I want to touch on three items. The first I want to talk about is early access. My colleague, Deputy O'Sullivan, already alluded to it. I want to talk about a drug called givinostat, which is used to treat children with Duchenne muscular dystrophy, DMD, which is a progressive illness. A HTA has been requested for it. The manufacturer told me it has a scoping meeting with the NCPE on 30 September and it will submit its HTA then. On the other hand, I am being told that the NCPE is ready to accept the HTA. We have children who would qualify to get givinostat currently if it was approved and available in Ireland. The longer it goes on these children will not get that drug.

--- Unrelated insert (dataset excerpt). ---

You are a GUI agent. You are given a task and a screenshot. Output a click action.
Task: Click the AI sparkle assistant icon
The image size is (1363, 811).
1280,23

Where is the delay happening in regard to it?

Our counterparts in Belgium provide early access to givinostat through its compassionate use programme and allows eligible boys to receive the drug before a national reimbursement scheme is in place. Where are we in Ireland in with this? Is it going to happen? I am dealing with families and I cannot let children deteriorate and not be eligible for a drug that is in existence. I would like to get an answer on that.

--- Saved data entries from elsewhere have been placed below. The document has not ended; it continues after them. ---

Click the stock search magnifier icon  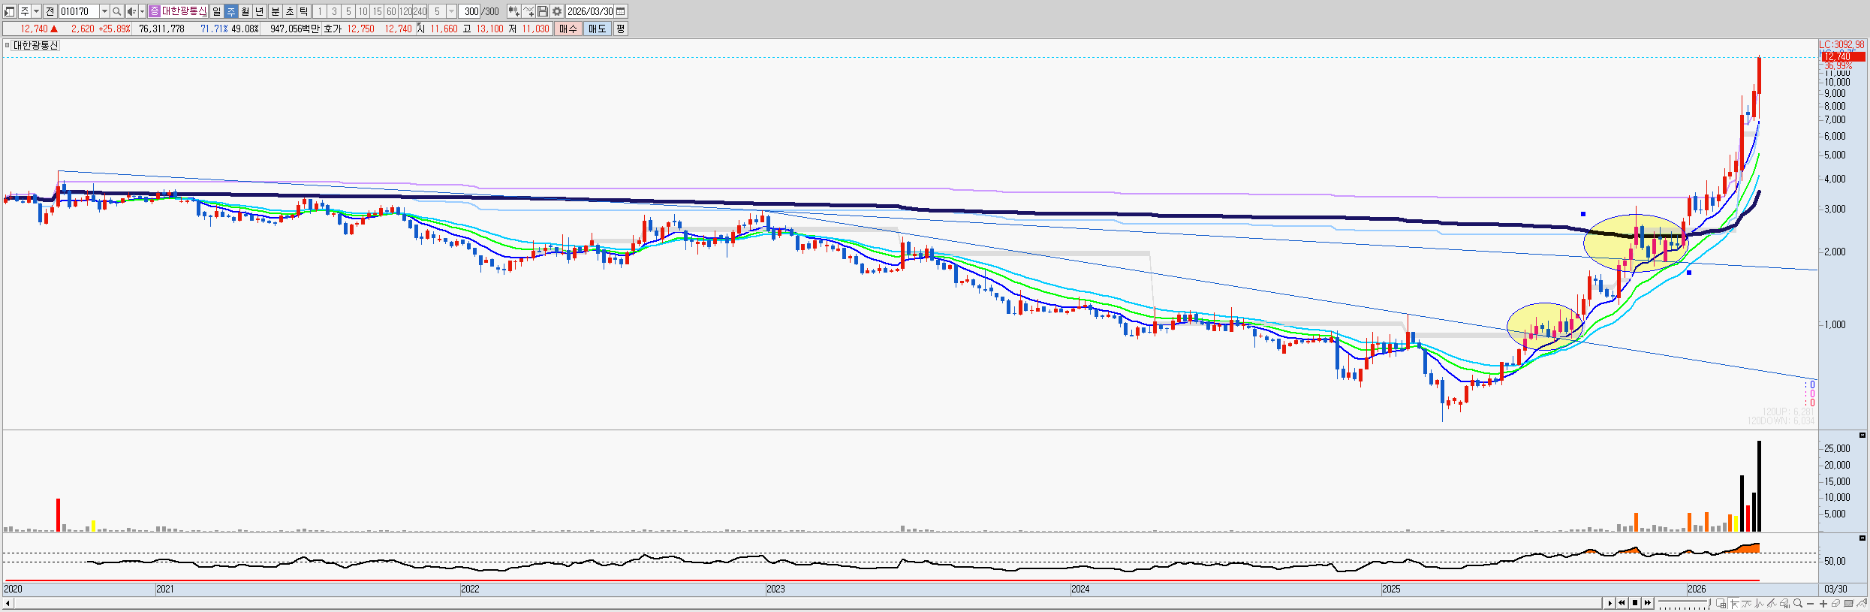tap(116, 11)
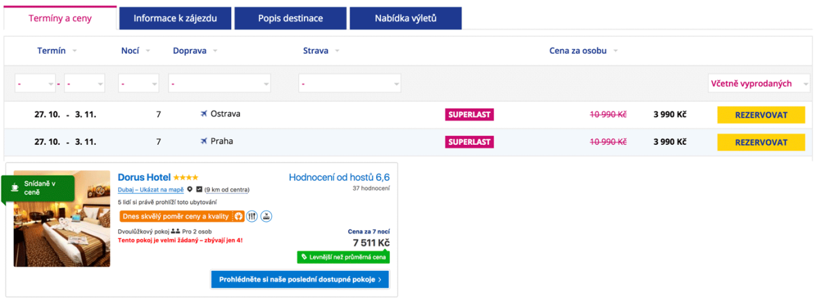Open the Nocí filter dropdown

tap(139, 84)
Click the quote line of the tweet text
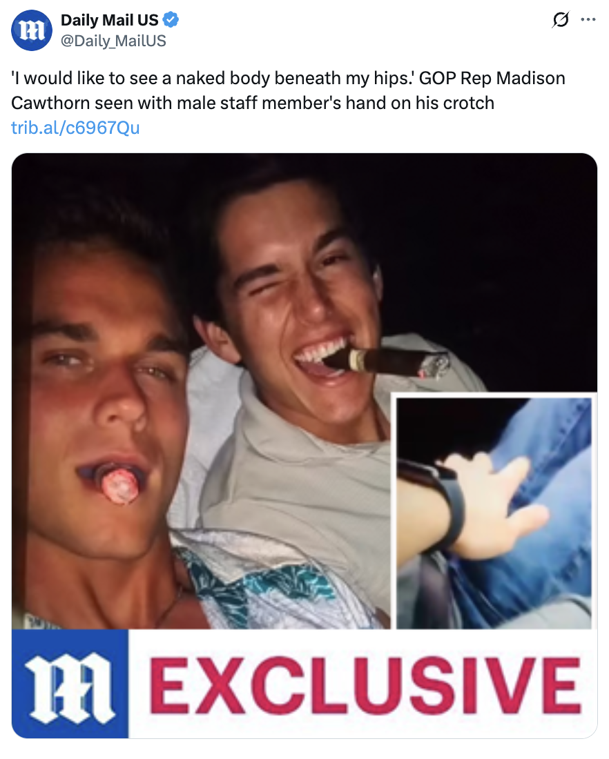 [213, 79]
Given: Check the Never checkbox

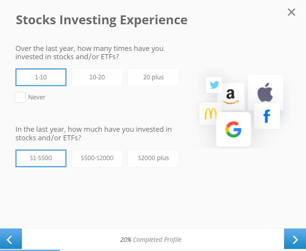Looking at the screenshot, I should [20, 97].
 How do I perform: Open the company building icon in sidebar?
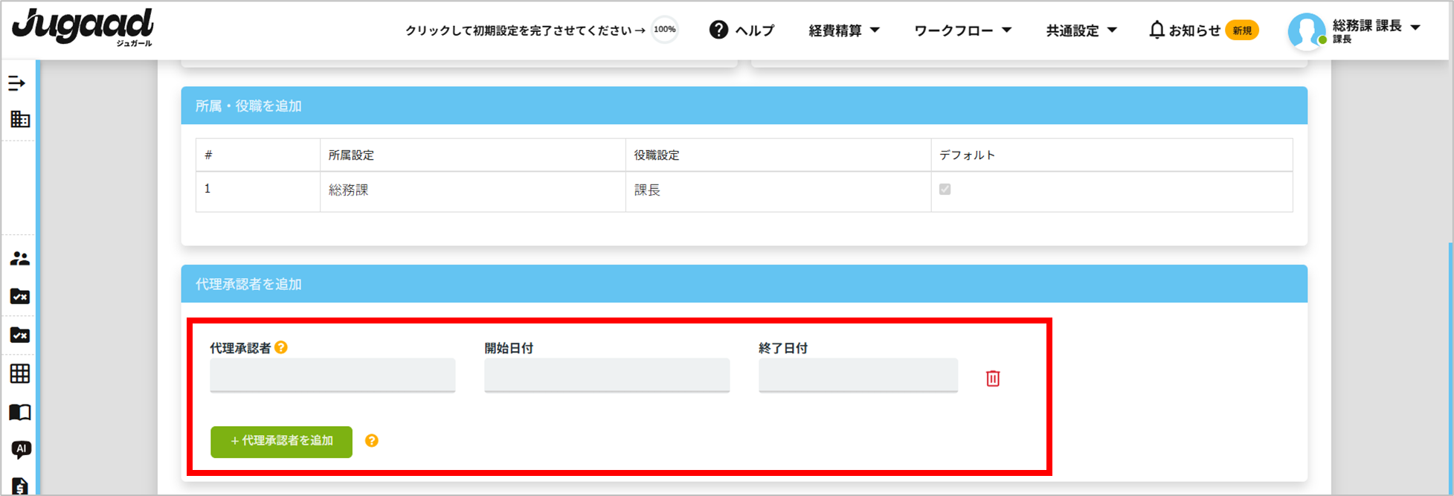[x=20, y=119]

I will move on to my other two questions. There has been an increase in staff in acute care but not in primary care or community care. Progress has been reported on waiting lists but GPs and patients are still facing unacceptable delays in primary care. What is the concrete plan to fix the bottlenecks? Is the current model working or does it need to be reviewed?

I now want to go on to something I am blue in the face talking about, namely, symptomatic breast clinics and scanning. When women present to a symptomatic breast clinic after being referred by a GP, younger women are not being scanned on the day. After being examined, they are told that they will be given an appointment for a scan. Sometimes, that takes over six months. I have said publicly I will advocate for anybody who is waiting, because it is unacceptable. Thirteen years ago when I was diagnosed, I presented at the symptomatic breast clinic and I got a triple assessment that day. I was diagnosed and was having chemo within two weeks. I do not need to tell anyone here that breast cancer in younger women is extremely aggressive. The longer it is left in the body, the more time it has to establish itself. Has something changed in symptomatic breast clinics? Why are people being nearly triaged twice? They are going in to their GP, who says they need to go a symptomatic breast clinic. I would take the word of GPs when they refer people urgently.

You are physically examined and then told to go away and you will be sent an appointment. If you are healthy the scans show you do not have breast cancer but for six months you are going around with stress and fear with no peace of mind. On the other hand, if you do have breast cancer it is creeping towards a higher stage than it would have had you been scanned on that day with treatment allocated. Did something change over the years? Back in the day when I started out, I never got messages from people saying they were being sent away from a symptomatic breast clinic with the promise of a scan.